Court Opinion

ID: 9518448
Source: CourtListenerOpinion
Date Created: 2023-08-07 00:53:03.027476+00
Date Added: 2024-06-11T12:29:05.060787
License: Public Domain

*600GREGORY, Cü'cuit Judge,
dissenting:
Today, the Majority affirms the district court’s denial of Jones’s motion to suppress. I agree with the Majority’s conclusion that the police had reasonable articulable suspicion to conduct a Terry frisk of Jones. However, I disagree with the Majority that the facts in this case comport with the plain feel doctrine. The police exceeded the scope of them Terry frisk when they realized that the object in Jones’s pocket was not a weapon. Although it was not immediately apparent that it was contraband the police continued to manipulate Jones’s pocket until they discovered the non-weapon object was in a plastic bag. Because “an officer’s ‘squeezing, sliding, and otherwise manipulating the contents of [a] defendant’s pocket’, if the officer knows the pocket contains no weapon, is prohibited,” United States v. Swann, 149 F.3d 271, 275 (4th Cir.1998) (citing Minnesota v.
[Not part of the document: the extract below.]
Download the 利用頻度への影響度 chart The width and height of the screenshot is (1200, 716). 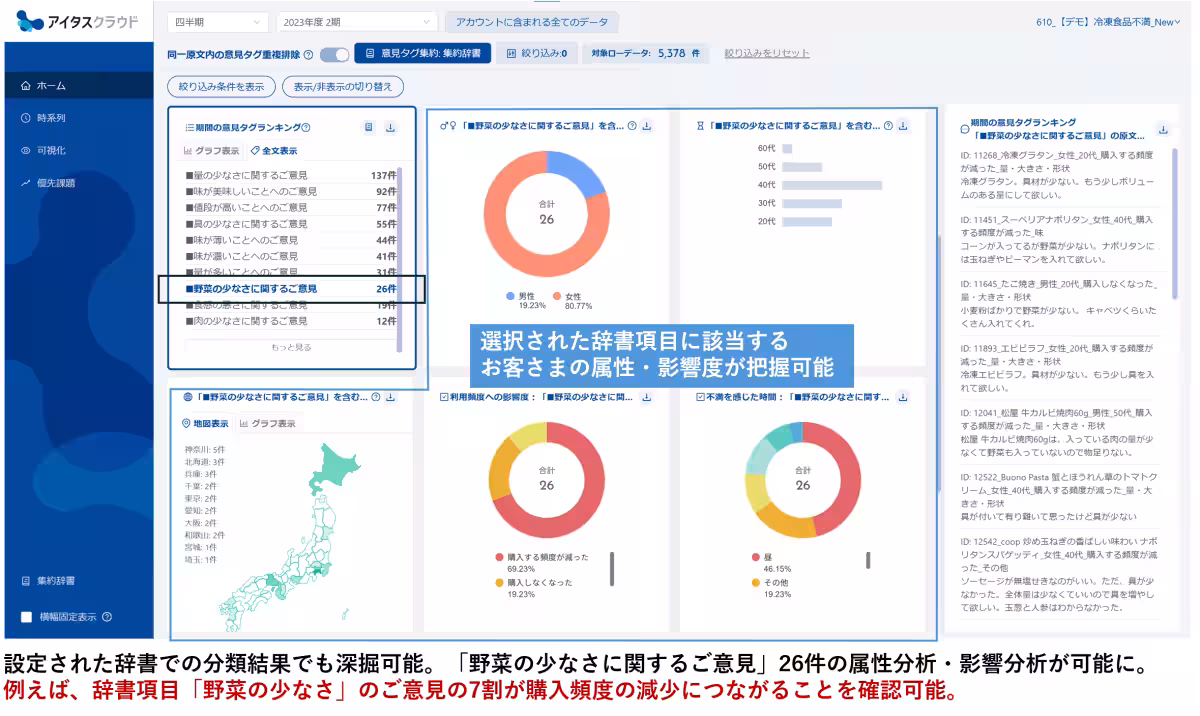coord(647,397)
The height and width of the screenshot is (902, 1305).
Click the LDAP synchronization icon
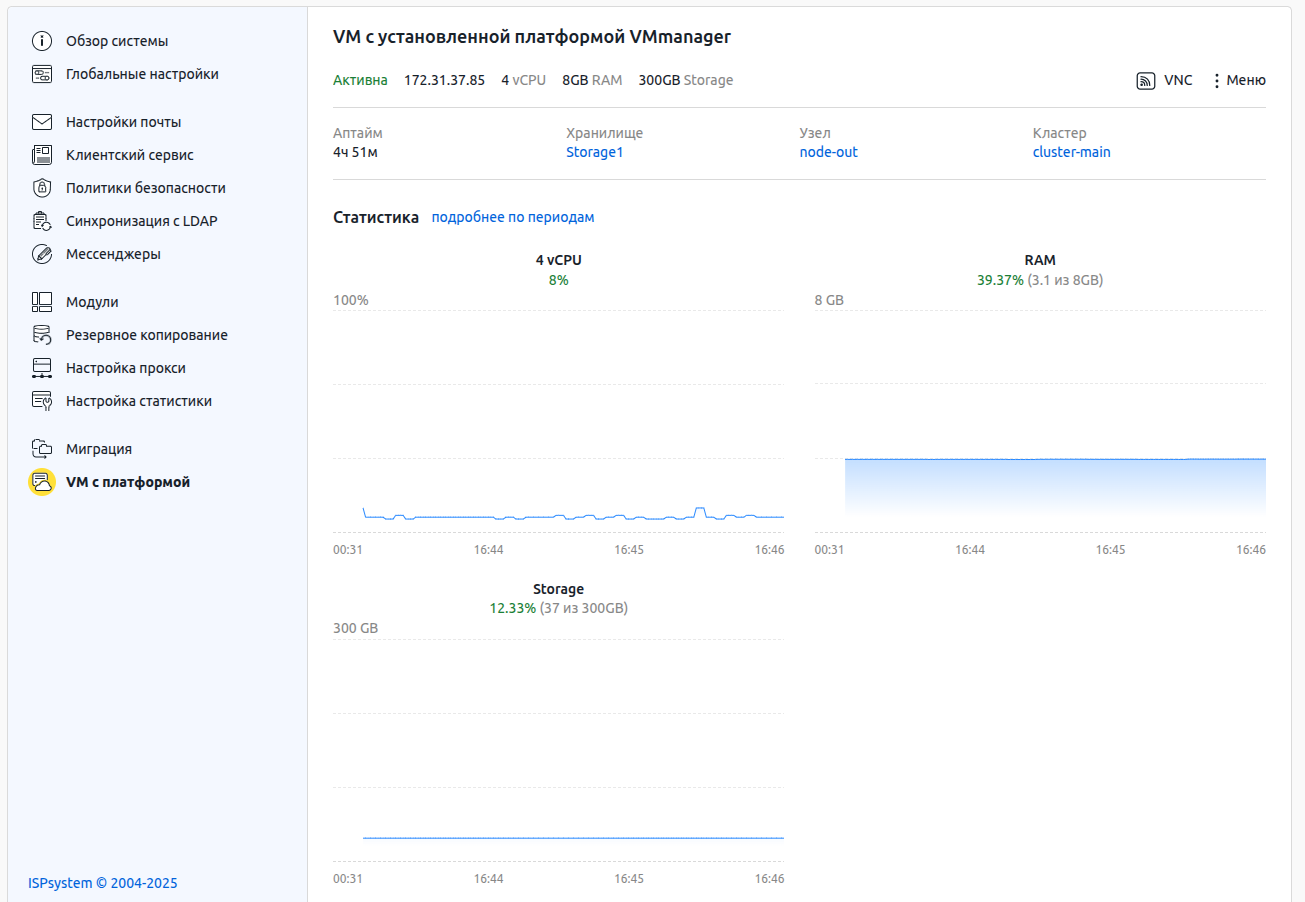[42, 221]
Dickerson, 508 U.S. 366, 378, 113 S.Ct. 2130, 124 L.Ed.2d 334 (1993)), I must respectfully dissent.
“When an officer is justified in believing that the individual whose suspicious behavior he is investigating at close range is armed and presently dangerous to the officer or to others, the officer may conduct a patdown search to determine whether the person is in fact carrying a weapon.” Dickerson, 508 U.S. at 373-374, 113 S.Ct. 2130; see also Swann, 149 F.3d at 274. “The purpose of this limited search is not to discover evidence of crime, but to allow the officer to pursue his investigation without fear of violence....” Dickerson, 508 U.S. at 373-374, 113 S.Ct. 2130. “Rather, a protective search-permitted without a warrant and on the basis of reasonable suspicion less than probable cause-must be strictly limited to that which is necessary for the discovery of weapons which might be used to harm the officer or others nearby.” Id. “If the protective search goes beyond what is necessary to determine if the suspect is armed, it is no longer valid under Terry and its fruits will be suppressed.” Id.
An exception to this rule is the plain feel doctrine. The plain feel doctrine is analogous to the plain view doctrine, see Dickerson, 508 U.S. at 375, 113 S.Ct. 2130, which permits the police to seize an item without a warrant if: (1) the “police are lawfully in a position from which they view an item,” (2) “its incriminating character is immediately apparent,” and (3) “the officers have a lawful right of access to the object.” Dickerson, 508 U.S. at 375, 113 S.Ct. 2130 (emphasis added). “If, however, the police lack probable cause to believe that an object in plain view is contraband without conducting further search of the object— i.e., if ‘its incriminating character [is not] immediately apparent,’ the plain-view doctrine cannot justify its seizure.” Id. (citing Arizona v. Hicks, 480 U.S. 321, 107 S.Ct. 1149, 94 L.Ed.2d 347 (1987)). As the Supreme Court explained in Dickerson, “[t]he rationale of the plain-view doctrine is that if contraband is left in open view and is observed by a police officer from a lawful vantage point, there has been no invasion of a legitimate expectation of privacy and thus no ‘search’ within the meaning of the Fourth Amendment — or at least no search independent of the initial intrusion that gave the officers their vantage point.” Id.
In a plain feel case, we have held that “an officer’s ‘squeezing, sliding, and otherwise manipulating the contents of [a] defendant’s pocket’, if the officer knows the pocket contains no weapon, is prohibited.” Swann, 149 F.3d at 275. “An officer is not justified in conducting a general exploratory search for evidence under the guise of a stop and frisk.” Id. at 274.
Officer Waite testified that when he patted Jones, he “felt a hard object below his waist line.” (J.A. 254.) He testified that *601he believed it might be a weapon. Officer Waite also testified that “[t]o be quite honest, it was roughly the size of a hockey puck, and when [he] grabbed the object, it felt like the flat side of a weapon until [he] grabbed down on it.” Id. After feeling around some more, Officer Waite realized that the object, which he now thought was not a weapon, was in a plastic bag. I conclude that Officer Waite’s decision to probe further after realizing that the hockey puck shaped item was not a weapon was akin to the situation in Swann where an officer manipulated the contents of the defendant’s sock further to determine what was the object in his sock. It was not until Officer Waite realized that the object was inside a plastic bag that he believed it to be contraband. For the foregoing reasons, I would reverse the district court’s denial of Jones’s motion to suppress.